Given request: Rewrite the records below, replacing each "Viewport" with "Display area" and leaving everything else as it is.

Records for this task:

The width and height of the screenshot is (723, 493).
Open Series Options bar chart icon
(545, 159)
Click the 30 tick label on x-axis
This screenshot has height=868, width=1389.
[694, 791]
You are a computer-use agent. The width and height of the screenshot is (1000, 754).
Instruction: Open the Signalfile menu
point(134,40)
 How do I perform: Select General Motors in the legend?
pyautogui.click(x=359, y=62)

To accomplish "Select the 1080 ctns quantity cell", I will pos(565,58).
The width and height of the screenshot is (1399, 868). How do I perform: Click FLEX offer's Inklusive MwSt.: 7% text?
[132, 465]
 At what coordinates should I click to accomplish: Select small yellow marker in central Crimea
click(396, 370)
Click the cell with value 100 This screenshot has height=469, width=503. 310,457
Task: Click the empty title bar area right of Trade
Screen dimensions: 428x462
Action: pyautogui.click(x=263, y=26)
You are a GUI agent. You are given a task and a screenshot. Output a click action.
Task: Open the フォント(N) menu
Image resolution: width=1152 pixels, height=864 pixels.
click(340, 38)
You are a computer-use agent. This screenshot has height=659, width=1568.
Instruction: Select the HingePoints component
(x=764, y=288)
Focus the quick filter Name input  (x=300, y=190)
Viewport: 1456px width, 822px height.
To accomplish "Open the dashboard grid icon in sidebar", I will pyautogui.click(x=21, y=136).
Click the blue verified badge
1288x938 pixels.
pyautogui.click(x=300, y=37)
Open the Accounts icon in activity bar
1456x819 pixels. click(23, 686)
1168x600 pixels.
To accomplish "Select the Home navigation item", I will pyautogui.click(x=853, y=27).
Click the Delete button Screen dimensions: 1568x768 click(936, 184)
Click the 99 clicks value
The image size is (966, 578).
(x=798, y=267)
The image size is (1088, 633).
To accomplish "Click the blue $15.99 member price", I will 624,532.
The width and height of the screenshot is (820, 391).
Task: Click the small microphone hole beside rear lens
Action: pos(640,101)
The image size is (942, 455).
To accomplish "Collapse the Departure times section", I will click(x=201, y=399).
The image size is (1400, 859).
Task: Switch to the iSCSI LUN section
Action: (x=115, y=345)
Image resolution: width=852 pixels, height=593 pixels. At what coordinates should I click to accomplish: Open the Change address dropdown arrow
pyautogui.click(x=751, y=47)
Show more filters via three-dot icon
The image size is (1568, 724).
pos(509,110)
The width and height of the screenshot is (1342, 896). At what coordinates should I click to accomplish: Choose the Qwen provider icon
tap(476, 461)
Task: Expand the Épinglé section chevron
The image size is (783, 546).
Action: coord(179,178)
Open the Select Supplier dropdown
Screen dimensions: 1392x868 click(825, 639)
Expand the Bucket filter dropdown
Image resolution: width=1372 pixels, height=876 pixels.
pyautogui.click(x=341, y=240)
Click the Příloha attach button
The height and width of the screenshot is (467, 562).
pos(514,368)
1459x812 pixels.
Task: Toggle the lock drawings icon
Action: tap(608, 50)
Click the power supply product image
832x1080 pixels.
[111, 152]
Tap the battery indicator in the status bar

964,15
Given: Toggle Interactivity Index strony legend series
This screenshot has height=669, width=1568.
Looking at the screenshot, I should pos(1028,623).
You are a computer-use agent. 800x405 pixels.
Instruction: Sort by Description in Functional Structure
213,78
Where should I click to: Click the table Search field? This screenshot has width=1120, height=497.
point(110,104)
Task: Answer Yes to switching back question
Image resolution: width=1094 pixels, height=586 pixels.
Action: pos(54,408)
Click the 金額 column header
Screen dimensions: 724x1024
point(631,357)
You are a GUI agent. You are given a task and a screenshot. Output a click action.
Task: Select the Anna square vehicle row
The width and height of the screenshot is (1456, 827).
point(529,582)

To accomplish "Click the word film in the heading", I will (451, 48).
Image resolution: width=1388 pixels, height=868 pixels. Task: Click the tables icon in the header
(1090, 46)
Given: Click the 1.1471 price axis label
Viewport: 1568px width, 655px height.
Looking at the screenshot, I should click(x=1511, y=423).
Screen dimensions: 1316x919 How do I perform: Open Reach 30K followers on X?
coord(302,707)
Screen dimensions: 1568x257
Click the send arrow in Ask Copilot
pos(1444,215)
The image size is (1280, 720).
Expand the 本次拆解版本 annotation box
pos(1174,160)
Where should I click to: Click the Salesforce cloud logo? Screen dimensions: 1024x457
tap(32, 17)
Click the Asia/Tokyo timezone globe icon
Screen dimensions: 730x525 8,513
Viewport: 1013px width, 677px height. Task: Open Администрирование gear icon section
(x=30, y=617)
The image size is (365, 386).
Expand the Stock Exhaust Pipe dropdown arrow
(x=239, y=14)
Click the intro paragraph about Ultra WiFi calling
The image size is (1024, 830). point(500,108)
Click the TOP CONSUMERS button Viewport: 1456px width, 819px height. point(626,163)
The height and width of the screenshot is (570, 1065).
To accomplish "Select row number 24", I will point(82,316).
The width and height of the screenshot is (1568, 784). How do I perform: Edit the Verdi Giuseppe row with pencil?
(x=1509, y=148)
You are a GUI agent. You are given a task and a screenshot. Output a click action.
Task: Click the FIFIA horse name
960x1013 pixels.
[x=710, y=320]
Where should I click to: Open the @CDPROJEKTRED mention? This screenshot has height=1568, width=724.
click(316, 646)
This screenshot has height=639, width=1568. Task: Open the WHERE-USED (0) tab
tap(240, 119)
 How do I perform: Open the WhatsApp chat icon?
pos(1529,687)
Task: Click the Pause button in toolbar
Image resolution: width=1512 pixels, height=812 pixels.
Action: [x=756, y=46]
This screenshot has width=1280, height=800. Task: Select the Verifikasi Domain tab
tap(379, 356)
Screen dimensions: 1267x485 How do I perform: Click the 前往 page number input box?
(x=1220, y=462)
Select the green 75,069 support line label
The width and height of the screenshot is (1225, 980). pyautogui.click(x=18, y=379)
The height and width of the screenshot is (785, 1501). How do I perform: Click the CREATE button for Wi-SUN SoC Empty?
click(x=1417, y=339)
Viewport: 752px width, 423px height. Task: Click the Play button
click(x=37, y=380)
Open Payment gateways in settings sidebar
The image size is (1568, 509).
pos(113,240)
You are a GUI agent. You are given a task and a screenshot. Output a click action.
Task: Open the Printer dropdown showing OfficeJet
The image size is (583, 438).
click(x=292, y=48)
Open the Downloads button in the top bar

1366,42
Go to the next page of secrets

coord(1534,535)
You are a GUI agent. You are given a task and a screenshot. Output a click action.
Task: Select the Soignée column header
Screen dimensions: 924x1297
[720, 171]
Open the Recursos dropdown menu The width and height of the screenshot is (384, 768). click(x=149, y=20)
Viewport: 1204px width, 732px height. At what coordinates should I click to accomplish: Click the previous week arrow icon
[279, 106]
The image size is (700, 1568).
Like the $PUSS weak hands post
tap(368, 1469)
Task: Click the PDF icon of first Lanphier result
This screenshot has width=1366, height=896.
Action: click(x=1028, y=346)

Exercise answer:
The width and height of the screenshot is (723, 493).
Open Series Options bar chart icon
(545, 159)
Click the 30 tick label on x-axis
This screenshot has height=868, width=1389.
[694, 791]
You are a computer-use agent. The width and height of the screenshot is (1000, 754).
Instruction: Open the Signalfile menu
point(134,40)
 How do I perform: Select General Motors in the legend?
pyautogui.click(x=359, y=62)

To accomplish "Select the 1080 ctns quantity cell", I will pos(565,58).
The width and height of the screenshot is (1399, 868). How do I perform: Click FLEX offer's Inklusive MwSt.: 7% text?
[132, 465]
 At what coordinates should I click to accomplish: Select small yellow marker in central Crimea
click(396, 370)
Click the cell with value 100 This screenshot has height=469, width=503. 310,457
Task: Click the empty title bar area right of Trade
Screen dimensions: 428x462
Action: pyautogui.click(x=263, y=26)
You are a GUI agent. You are given a task and a screenshot. Output a click action.
Task: Open the フォント(N) menu
Image resolution: width=1152 pixels, height=864 pixels.
click(340, 38)
You are a computer-use agent. This screenshot has height=659, width=1568.
Instruction: Select the HingePoints component
(x=764, y=288)
Focus the quick filter Name input  (x=300, y=190)
Display area: 1456px width, 822px height.
To accomplish "Open the dashboard grid icon in sidebar", I will pyautogui.click(x=21, y=136).
Click the blue verified badge
1288x938 pixels.
pyautogui.click(x=300, y=37)
Open the Accounts icon in activity bar
1456x819 pixels. click(23, 686)
1168x600 pixels.
To accomplish "Select the Home navigation item", I will pyautogui.click(x=853, y=27).
Click the Delete button Screen dimensions: 1568x768 click(936, 184)
Click the 99 clicks value
The image size is (966, 578).
(x=798, y=267)
The image size is (1088, 633).
To accomplish "Click the blue $15.99 member price", I will 624,532.
The width and height of the screenshot is (820, 391).
Task: Click the small microphone hole beside rear lens
Action: pos(640,101)
The image size is (942, 455).
To accomplish "Collapse the Departure times section", I will click(x=201, y=399).
The image size is (1400, 859).
Task: Switch to the iSCSI LUN section
Action: (x=115, y=345)
Image resolution: width=852 pixels, height=593 pixels. At what coordinates should I click to accomplish: Open the Change address dropdown arrow
pyautogui.click(x=751, y=47)
Show more filters via three-dot icon
The image size is (1568, 724).
pos(509,110)
The width and height of the screenshot is (1342, 896). At what coordinates should I click to accomplish: Choose the Qwen provider icon
tap(476, 461)
Task: Expand the Épinglé section chevron
The image size is (783, 546).
Action: coord(179,178)
Open the Select Supplier dropdown
Screen dimensions: 1392x868 click(825, 639)
Expand the Bucket filter dropdown
Image resolution: width=1372 pixels, height=876 pixels.
pyautogui.click(x=341, y=240)
Click the Příloha attach button
The height and width of the screenshot is (467, 562).
pos(514,368)
1459x812 pixels.
Task: Toggle the lock drawings icon
Action: tap(608, 50)
Click the power supply product image
832x1080 pixels.
[111, 152]
Tap the battery indicator in the status bar

964,15
Given: Toggle Interactivity Index strony legend series
This screenshot has height=669, width=1568.
Looking at the screenshot, I should pos(1028,623).
You are a computer-use agent. 800x405 pixels.
Instruction: Sort by Description in Functional Structure
213,78
Where should I click to: Click the table Search field? This screenshot has width=1120, height=497.
point(110,104)
Task: Answer Yes to switching back question
Image resolution: width=1094 pixels, height=586 pixels.
Action: pos(54,408)
Click the 金額 column header
Screen dimensions: 724x1024
point(631,357)
You are a GUI agent. You are given a task and a screenshot. Output a click action.
Task: Select the Anna square vehicle row
The width and height of the screenshot is (1456, 827).
point(529,582)

To accomplish "Click the word film in the heading", I will (451, 48).
Image resolution: width=1388 pixels, height=868 pixels. Task: Click the tables icon in the header
(1090, 46)
Given: Click the 1.1471 price axis label
Display area: 1568px width, 655px height.
Looking at the screenshot, I should click(x=1511, y=423).
Screen dimensions: 1316x919 How do I perform: Open Reach 30K followers on X?
coord(302,707)
Screen dimensions: 1568x257
Click the send arrow in Ask Copilot
pos(1444,215)
The image size is (1280, 720).
Expand the 本次拆解版本 annotation box
pos(1174,160)
Where should I click to: Click the Salesforce cloud logo? Screen dimensions: 1024x457
tap(32, 17)
Click the Asia/Tokyo timezone globe icon
Screen dimensions: 730x525 8,513
Display area: 1013px width, 677px height. Task: Open Администрирование gear icon section
(x=30, y=617)
The image size is (365, 386).
Expand the Stock Exhaust Pipe dropdown arrow
(x=239, y=14)
Click the intro paragraph about Ultra WiFi calling
The image size is (1024, 830). point(500,108)
Click the TOP CONSUMERS button Display area: 1456px width, 819px height. point(626,163)
The height and width of the screenshot is (570, 1065).
To accomplish "Select row number 24", I will point(82,316).
The width and height of the screenshot is (1568, 784). How do I perform: Edit the Verdi Giuseppe row with pencil?
(x=1509, y=148)
You are a GUI agent. You are given a task and a screenshot. Output a click action.
Task: Click the FIFIA horse name
960x1013 pixels.
[x=710, y=320]
Where should I click to: Open the @CDPROJEKTRED mention? This screenshot has height=1568, width=724.
click(316, 646)
This screenshot has height=639, width=1568. Task: Open the WHERE-USED (0) tab
tap(240, 119)
 How do I perform: Open the WhatsApp chat icon?
pos(1529,687)
Task: Click the Pause button in toolbar
Image resolution: width=1512 pixels, height=812 pixels.
Action: [x=756, y=46]
This screenshot has width=1280, height=800. Task: Select the Verifikasi Domain tab
tap(379, 356)
Screen dimensions: 1267x485 How do I perform: Click the 前往 page number input box?
(x=1220, y=462)
Select the green 75,069 support line label
The width and height of the screenshot is (1225, 980). pyautogui.click(x=18, y=379)
The height and width of the screenshot is (785, 1501). How do I perform: Click the CREATE button for Wi-SUN SoC Empty?
click(x=1417, y=339)
Display area: 752px width, 423px height. Task: Click the Play button
click(x=37, y=380)
Open Payment gateways in settings sidebar
The image size is (1568, 509).
pos(113,240)
You are a GUI agent. You are given a task and a screenshot. Output a click action.
Task: Open the Printer dropdown showing OfficeJet
The image size is (583, 438).
click(x=292, y=48)
Open the Downloads button in the top bar

1366,42
Go to the next page of secrets

coord(1534,535)
You are a GUI agent. You are given a task and a screenshot. Output a click action.
Task: Select the Soignée column header
Screen dimensions: 924x1297
[720, 171]
Open the Recursos dropdown menu The width and height of the screenshot is (384, 768). click(x=149, y=20)
Display area: 1204px width, 732px height. At what coordinates should I click to accomplish: Click the previous week arrow icon
[279, 106]
The image size is (700, 1568).
Like the $PUSS weak hands post
tap(368, 1469)
Task: Click the PDF icon of first Lanphier result
This screenshot has width=1366, height=896.
Action: click(x=1028, y=346)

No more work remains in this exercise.